• PAGE:

· · ·

Aon have worked out that buy-out has limited attraction. It has limited attraction for a pension consultancy that makes its money from actuarial and investment advice, often extended to fiduciary management and it makes little sense to sponsors who pay up to a 20% premium to an insurance company to get them to buy-out a scheme. It leaves trustees redundant and offers members no prospect of discretionary benefits. While a buy-out removes a problem, it looks like a wasted opportunity to members, trustees, sponsors and advisers.
Having marched clients to the top of the hill and given them the prospect of buy-out, is the Grand old Duke of York about to march them down again?
Aon’s answer to that is “ASTRO”, an investment strategy which is an acronym for “active strategy to run on”.
It claims to enable schemes to “target material levels of surplus over time whilst maintaining exceptionally high levels of security for members“.
As we all know, there is no such thing as a free lunch, so “active” readers will be asking what gives. What gives is that 20% premium that schemes don’t need to pay to an insurance company. Assuming all else is equal in terms of asset returns and the unwinding of the actuarial prudence in mortality assumptions, schemes get to keep the 20% of scheme assets which can be paid to members , sponsors and advisers.
For those who follow these things , this is the DIY capital-backed journey plan where “strong/trending strong” sponsors, keep the scheme on their balance sheet and pocket the premium.
Aon say that such an idea is written into the Mansion House reforms but I think this is a stretch. My reading of the deal is that Jeremy Hunt & Co were happy to see a relaxation on the rules surrounding scheme funding (the DB funding code) in exchange for a scheme committing to a long-term growth strategy which benefited the economy. There is a quid per quo here which isn’t quite reflected in Aon’s proposal
Putting it into numbers, our modelling shows that a mature £1 billion scheme that has sufficient money to buyout, could instead invest in the same way as an insurer for the next 20 years and generate around £300 million of surplus
The security offered is that there is only a one in two hundred chance of things going wrong and a 99.5% chance of things going right – which isn’t far off the risk of an insurance company going wrong.
Put this way, why would a pension scheme want to buy-out in any circumstances?
As Aon accept in a question asked at the end of a webcast on ASTRO, ASTRO is unlikely to pass the “fast-track” test laid down by TPR as part of its funding code. It requires too feisty a discount rate.
The answer is of course that this kind of arrangement needs a sponsor with the deep pockets to stand behind the arrangement (“a strong to trending strong covenant”). You also need a scheme of a size where the fixed costs of running the scheme don’t make the scheme unviable (even with a 20% kicker).
Not being an insurance company, Aon can , through Astro, offer the heads the insurer wins , tails the sponsor and member win ( and whatever happens Aon wins) solution ! What is not to like?
What I don’t like is the paucity of ambition. Do occupational scheme trustees aspire to invest like an insurance company in corporate debt and in funding infrastructure. Why not aspire to own real assets and put them to good use? Why not aspire to own companies and ensure that they are managed in a way that is beneficial to society and the planet and that offer the good governance that pension schemes can demand?

· · ·

• INFORMATION PROVIDED:
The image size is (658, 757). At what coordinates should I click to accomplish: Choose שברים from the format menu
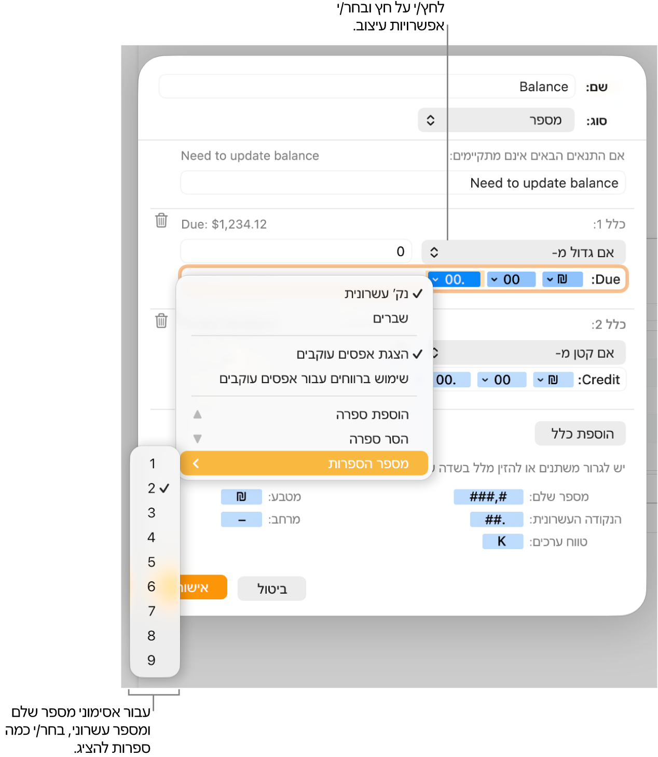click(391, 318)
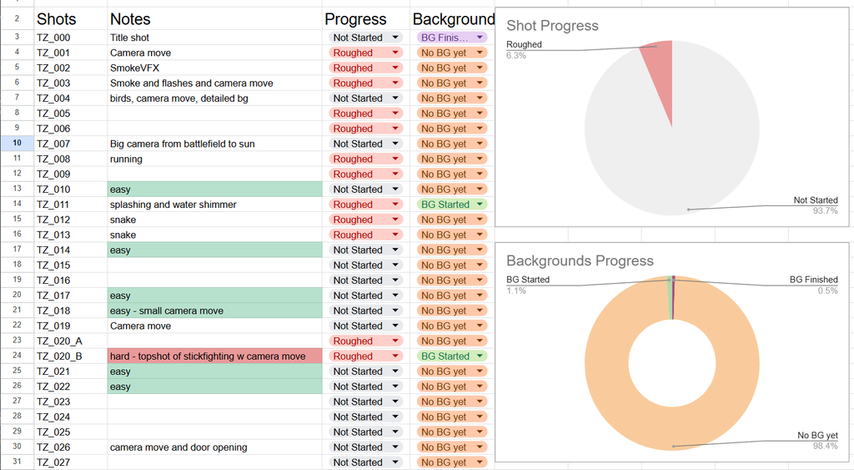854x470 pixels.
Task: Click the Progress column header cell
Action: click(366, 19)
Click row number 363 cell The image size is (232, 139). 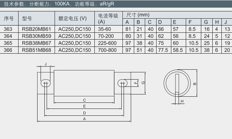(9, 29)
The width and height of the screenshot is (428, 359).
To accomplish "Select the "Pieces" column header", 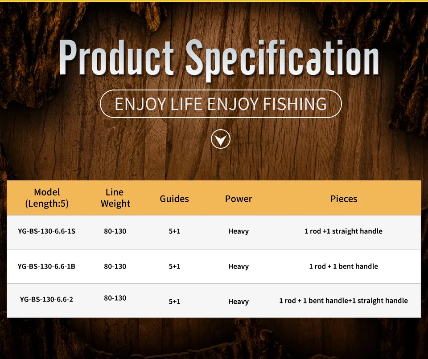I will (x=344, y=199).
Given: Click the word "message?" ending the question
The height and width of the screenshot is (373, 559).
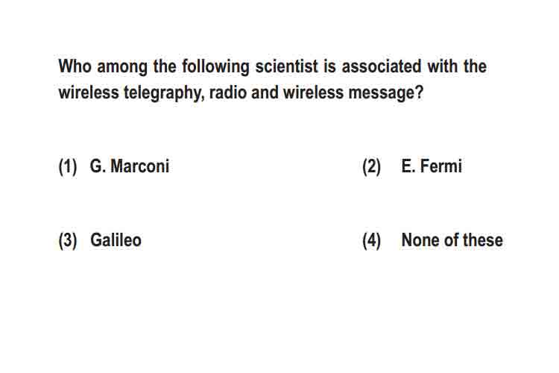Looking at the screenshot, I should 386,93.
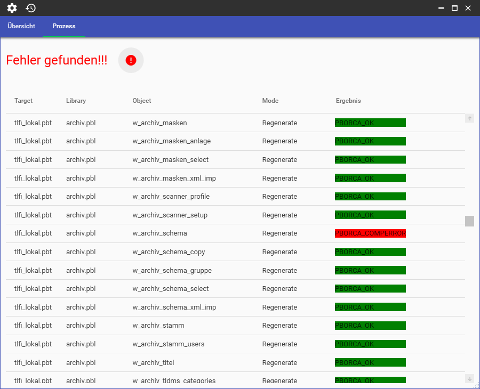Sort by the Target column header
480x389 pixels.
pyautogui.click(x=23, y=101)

· · ·

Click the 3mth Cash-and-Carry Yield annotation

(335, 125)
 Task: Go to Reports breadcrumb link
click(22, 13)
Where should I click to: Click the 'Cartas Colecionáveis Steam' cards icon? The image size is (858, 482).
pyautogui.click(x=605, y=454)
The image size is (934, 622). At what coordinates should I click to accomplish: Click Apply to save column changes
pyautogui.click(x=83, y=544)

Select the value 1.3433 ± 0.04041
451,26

· · ·

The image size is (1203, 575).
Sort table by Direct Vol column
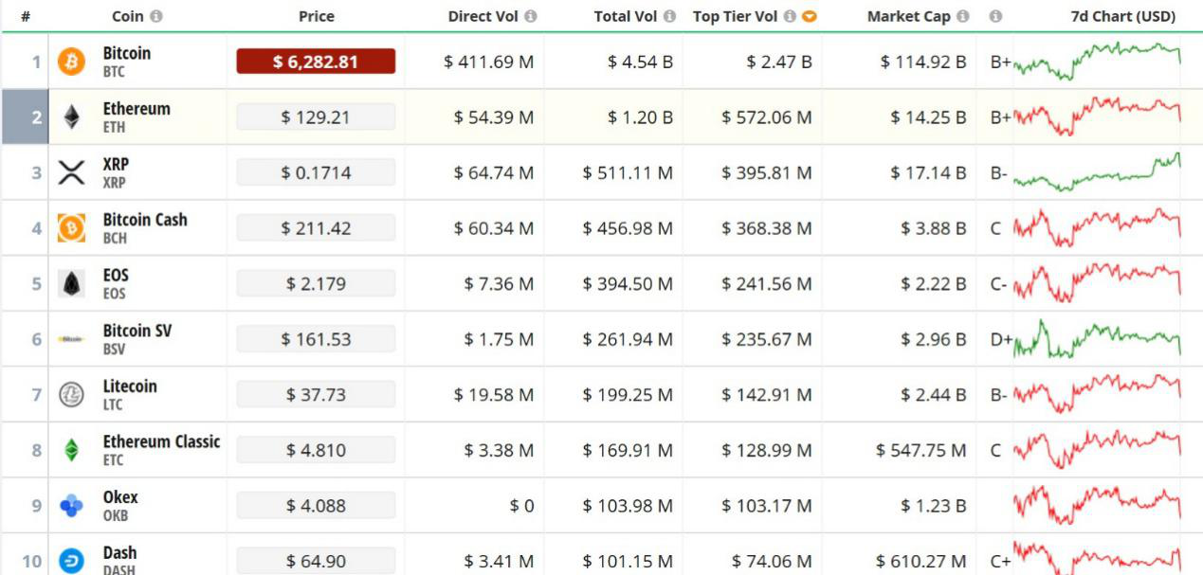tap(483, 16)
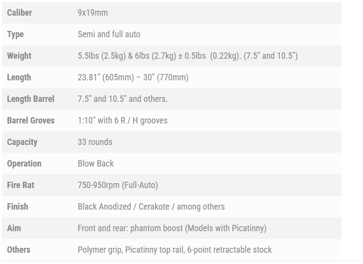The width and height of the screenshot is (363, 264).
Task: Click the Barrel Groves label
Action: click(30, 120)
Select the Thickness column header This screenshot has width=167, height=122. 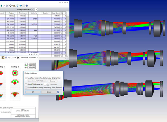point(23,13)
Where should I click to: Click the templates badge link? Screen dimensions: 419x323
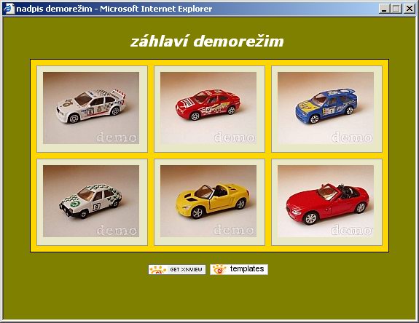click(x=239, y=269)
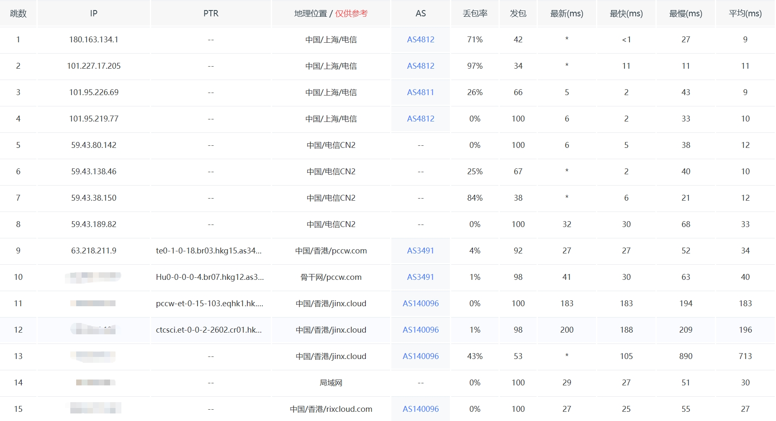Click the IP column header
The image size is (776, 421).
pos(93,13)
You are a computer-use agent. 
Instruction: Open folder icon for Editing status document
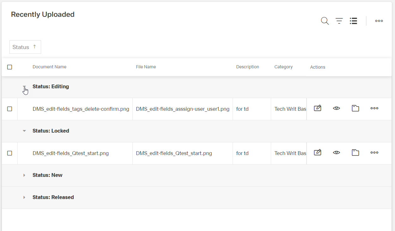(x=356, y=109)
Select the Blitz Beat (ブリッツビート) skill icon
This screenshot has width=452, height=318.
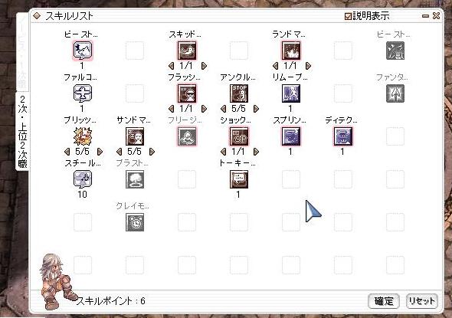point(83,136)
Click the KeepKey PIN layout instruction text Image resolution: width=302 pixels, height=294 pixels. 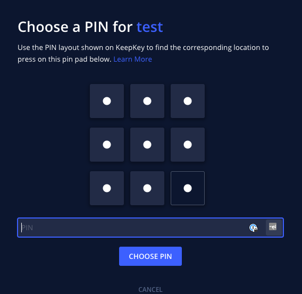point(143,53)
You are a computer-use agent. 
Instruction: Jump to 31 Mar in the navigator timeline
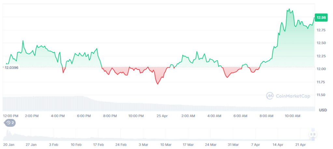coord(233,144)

· · ·

• EXERCISE TASK A:
In the text about Aon's ASTRO strategy, to whom does a buy-out look like a wasted opportunity? List every one named.
• EXERCISE TASK B:
Put this sentence from the text on Aon's ASTRO strategy into Spanish: "Put this way, why would a pension scheme want to buy-out in any circumstances?"
• EXERCISE TASK C:
Write the next few sentences of the piece on Aon's ASTRO strategy, picking up right after its final question.

• WRITTEN REPLY A:
- Members
- Trustees
- Sponsors
- Advisers

• WRITTEN REPLY B:
Visto así, ¿por qué querría un plan de pensiones realizar un buy-out en cualquier circunstancia?

• WRITTEN REPLY C:
Why in short, should there be constraints placed on trustees to invest like an insurer?
As I have recently written, the advantages of being a long-term investor are not about “harvesting an illiquidity premium” , a theoretical construct, but in entering into long term ownership of assets where your capital cam make a difference to the asset itself”. In short, the advantage is in equity ownership over debt.
So I’d like ASTRO a whole lot more if it offered a way to invest that wan’t like an insurance company!
Is there merit in running on?
Undoubtedly there is. There is merit for a scheme in running on, either to guarantee future benefits or to offer future accrual on a non-guaranteed CDC basis. The cost of running on is greatly increased when schemes close (the red box below). The best way of running on is as a scheme open to new accrual (DB or DC)
The second best way of running on, is to lengthen the duration of the scheme to invest in assets with as long a time horizon as possible. This requires a purposeful investment strategy which needs a committed sponsor and trustees who take a long term view on asset ownership.
Most sponsors are not prepared to take this long term view on their own, they want to know there light at the end of that tunnel, whether that light is a buy-out, a superfund or a handover to a second sponsor offering contingent assets in lieu (the capital backed journey plan). The sponsor might even want to hand on to a superfund, if the market for that structure develops.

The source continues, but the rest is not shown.